We need to pass along to our kids more than religious habits. Duty—an important and often overlooked discipline—can reveal parental integrity, but it doesn’t always convey our passion. Our kids won’t be impressed by our habits if they don’t learn from us the joy and beauty of committing to Christ’s church.. Paul—speaking as a spiritual parent to his children—isn’t shy in sharing his costly obedience. He wants us to know that he suffered because he knew and trusted God completely (2 Tim. 1:12). Paul’s habit of serving God was driven by his passion for the gospel (10). Passion is more contagious than a bare habit.

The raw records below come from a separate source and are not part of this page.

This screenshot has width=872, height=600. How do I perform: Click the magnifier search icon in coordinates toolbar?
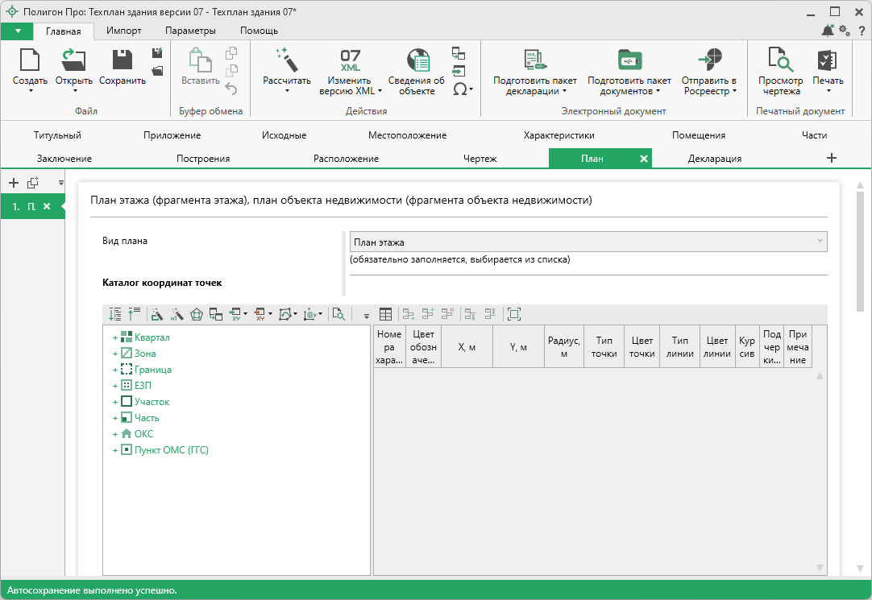point(338,314)
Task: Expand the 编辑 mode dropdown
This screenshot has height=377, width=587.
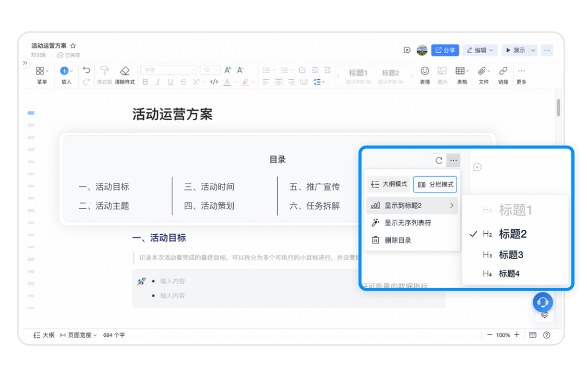Action: click(479, 50)
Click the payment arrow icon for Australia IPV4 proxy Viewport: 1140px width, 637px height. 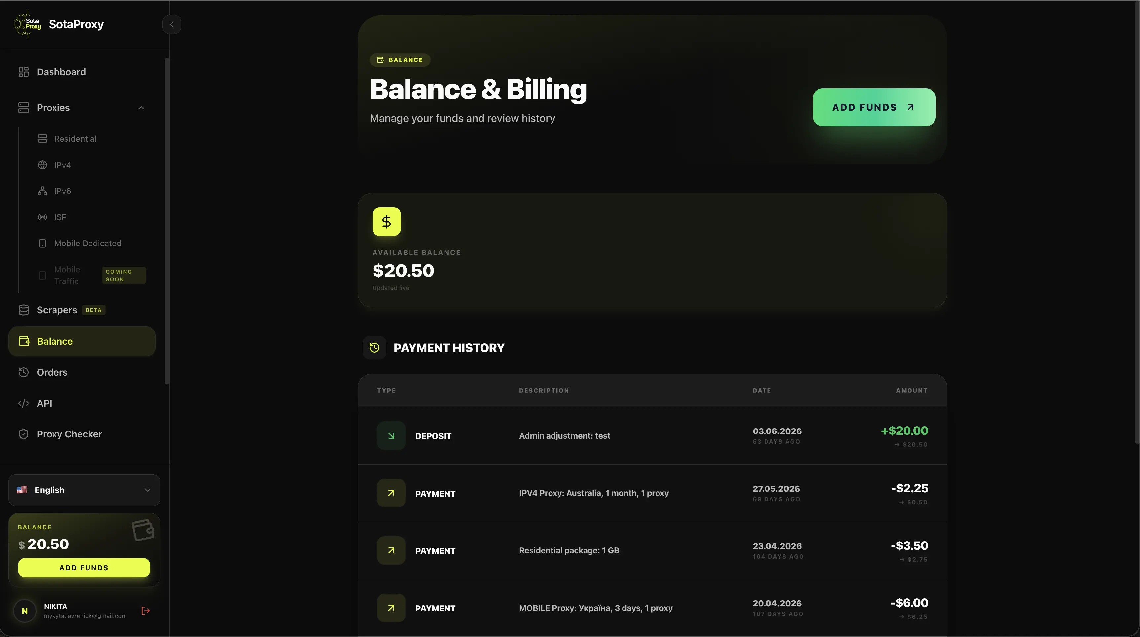[391, 493]
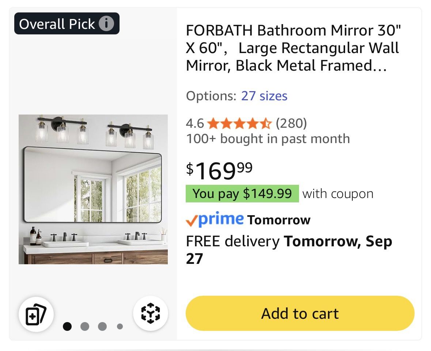
Task: Select the first carousel dot indicator
Action: pos(67,326)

Parents, be careful what you project. Harassing your kids to get to church on time may reveal your commitment to duty, but it won’t help them love the church. Grumbling about your church—its members, leaders, or direction—can send dangerous mixed-messages. Christian parents must encourage their children to follow the pattern of the sound words and actions that they have learned from us (2 Tim. 1:13).

Pray With Them and For Them

Loving the church is supernatural. It always has been. Especially today, when the church is no longer the center of social life, promoting a love for the church is even more challenging. We must pray. 

Our most important prayer is that our children would love Jesus, the head of the church. It would be a weird tragedy if our kids grew up to love the church, but not love Jesus. The two should go together. When Paul exhorted the Ephesian elders to shepherd the flock, he reminded them that God obtained it with his own blood (Acts 20:28). The same argument is good for children. “Christ loved the church and gave himself up for her” (Eph. 5:25) So, you should love both Christ and his church. As Paul prayed for his “beloved child … constantly … night and day” (2 Tim. 1:2, 3), we should pray that our beloved children would “fan into flame” a life-long, genuine, practical love for the church (6).

Young Timothy needed mature faith to dwell in him, and he needed to guard the good deposit entrusted to him (14). Thankfully, he had good guides (2 Tim. 1:5). Let’s be those good guides for our children, helping them to love, serve, and worship with  their church.